RESEARCH DESIGN AND METHODS
Pro12Ala polymorphism was genotyped by TaqMan-based assay in genomic DNA of 1,119 consenting patients from BErgamo NEphrologic DIabetic Complications Trial (BENEDICT)—a prospective, randomized trial evaluating ACE inhibition effect on new-onset microalbuminuria (albuminuria 20–200 μg/min in at least two of three consecutive overnight urine collections in two consecutive visits) in hypertensive type 2 diabetes with albuminuria <20 μg/min at inclusion.

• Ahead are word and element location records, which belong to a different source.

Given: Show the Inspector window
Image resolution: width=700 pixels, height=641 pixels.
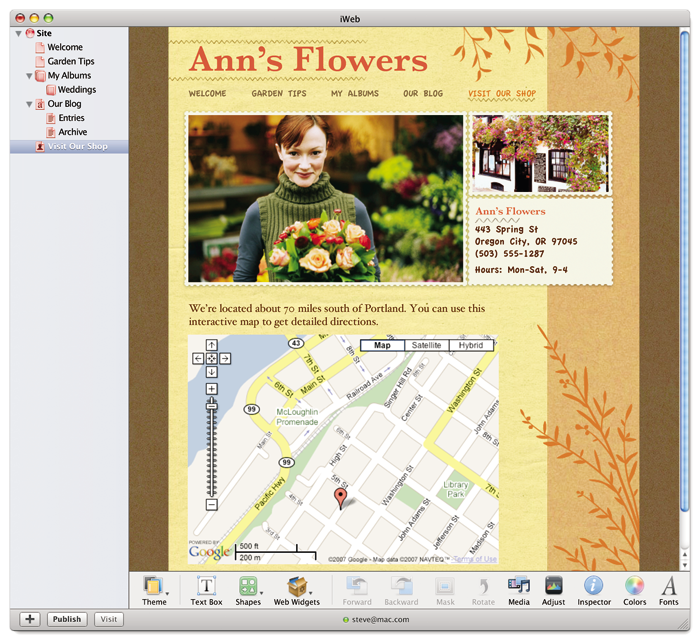Looking at the screenshot, I should (593, 586).
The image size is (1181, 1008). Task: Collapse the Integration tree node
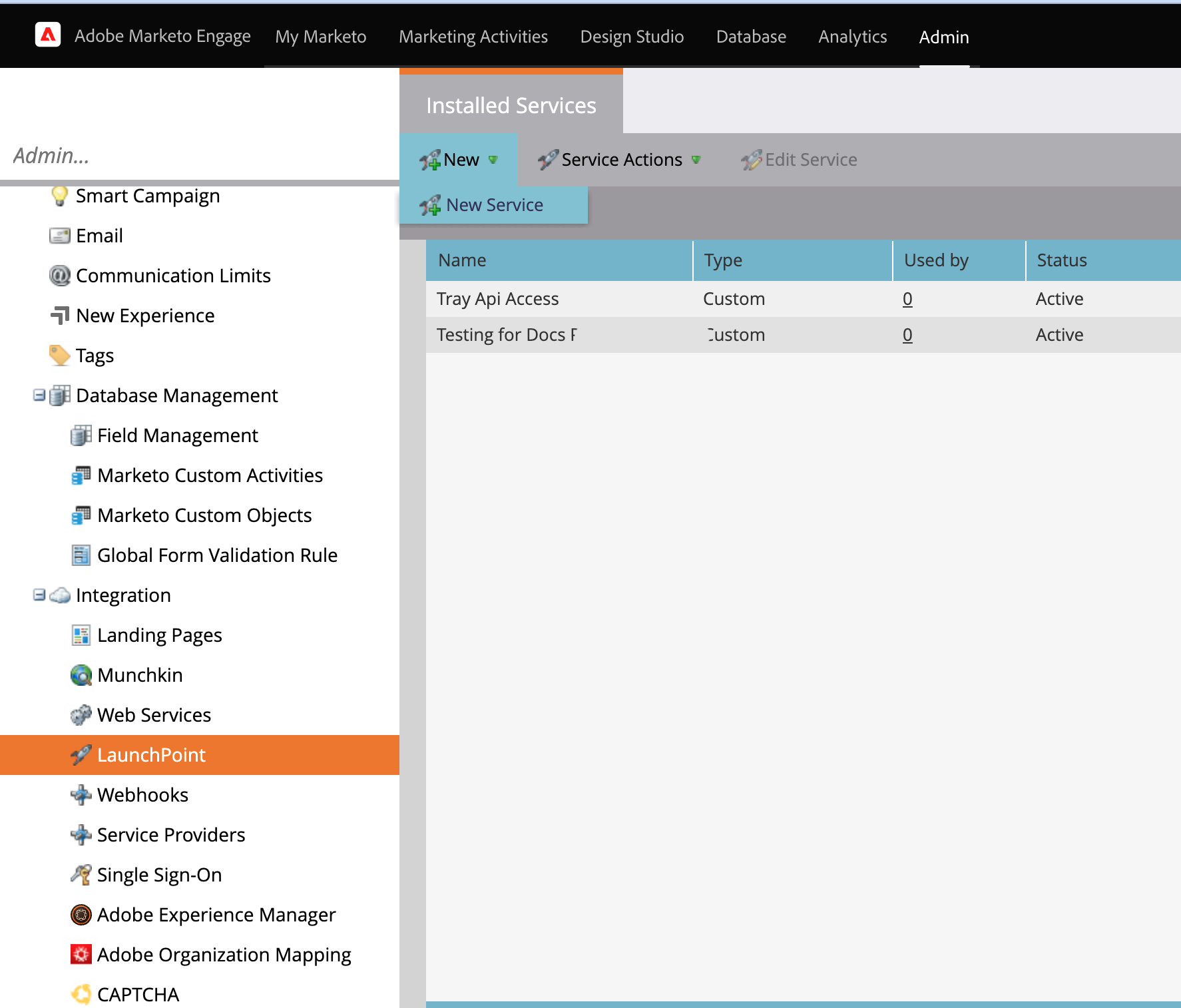coord(39,595)
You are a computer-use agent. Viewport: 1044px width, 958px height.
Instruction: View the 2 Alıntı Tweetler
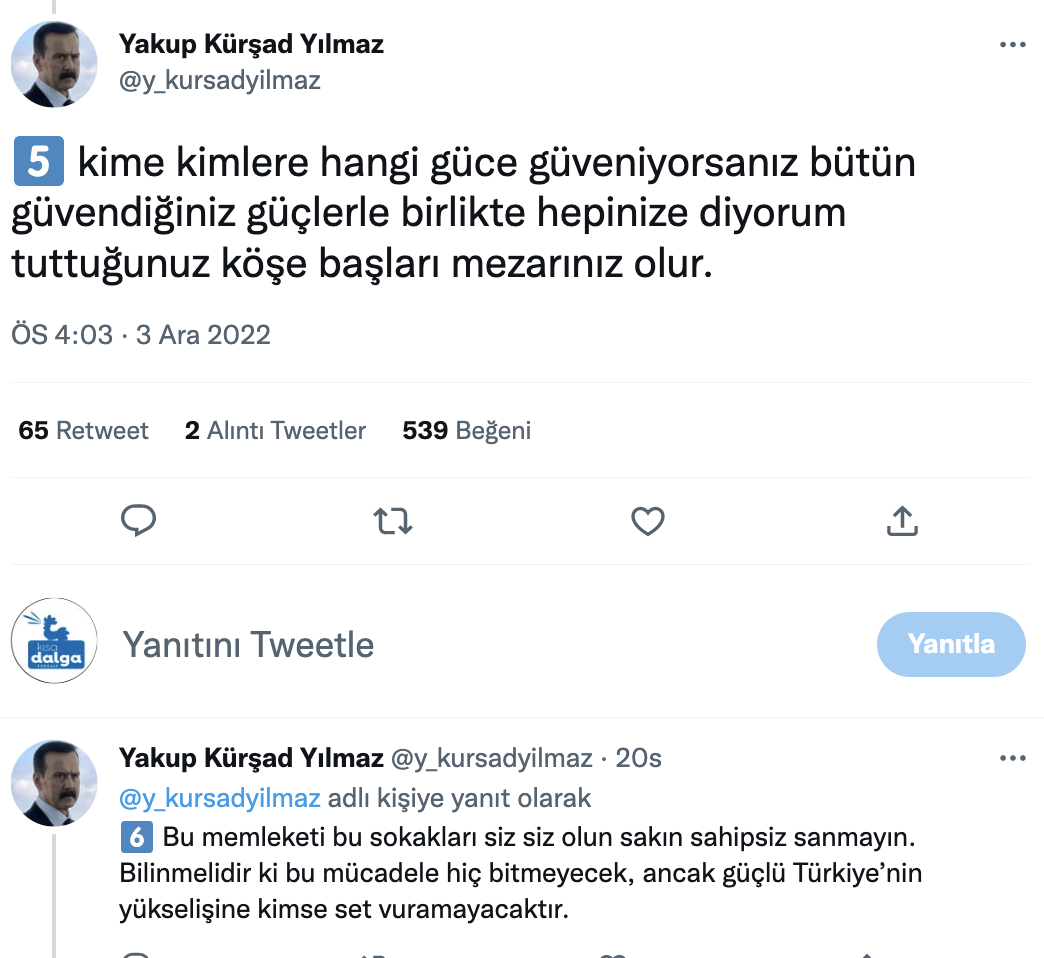(275, 429)
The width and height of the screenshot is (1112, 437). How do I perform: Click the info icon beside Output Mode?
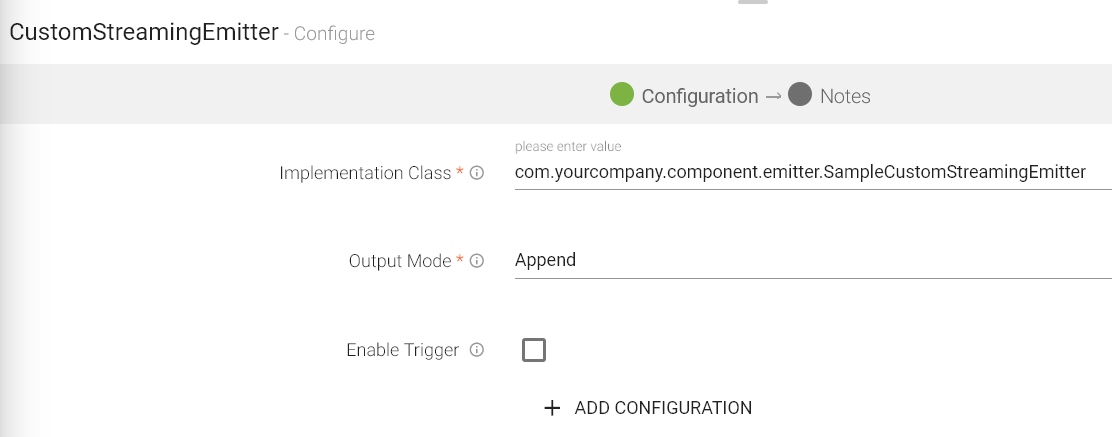477,261
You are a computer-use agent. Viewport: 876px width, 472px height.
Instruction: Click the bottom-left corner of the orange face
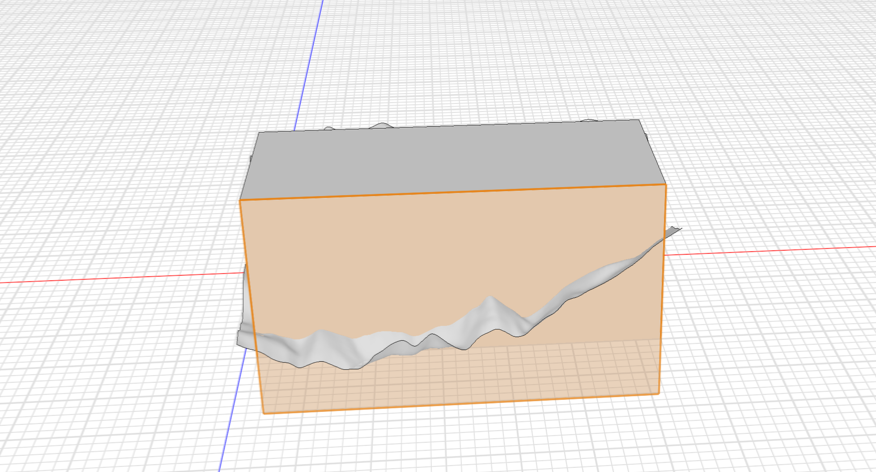point(264,412)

Baseline characteristics of Ala (Ala/Ala or Ala/Pro) carriers and Pro/Pro homozygotes were similar, with a nonsignificant trend to lower albuminuria (P = 0.1107) in the 177 Ala carriers. Over a median (interquartile range) of 44.0 (17.1–51.9) months, 7 (4%) Ala carriers and 86 (9.1%) Pro/Pro homozygotes developed microalbuminuria (hazard ratio [HR] 0.45 [95% CI 0.21–0.97]; P = 0.042). Final albuminuria was significantly lower in Ala carriers than Pro/Pro homozygotes (7.3 ± 9.1 vs. 10.5 ± 24.9 μg/min, respectively), even after adjustment for baseline albuminuria (P = 0.048). Baseline and follow-up blood pressure and metabolic control were similar in both groups. Incidence of microalbuminuria was significantly decreased by ACE versus non-ACE inhibitor therapy in Pro/Pro homozygotes (6.3 vs. 11.9%, respectively, HR 0.46 [0.29–0.72]; P < 0.001).
In type 2 diabetes, the Ala allele protects from worsening albuminuria and new-onset microalbuminuria, and ACE inhibition blunts the excess risk of microalbuminuria associated with the Pro/Pro genotype. Evaluating Pro12Ala polymorphism may help identifying patients at risk who may benefit the most from early renoprotective therapy.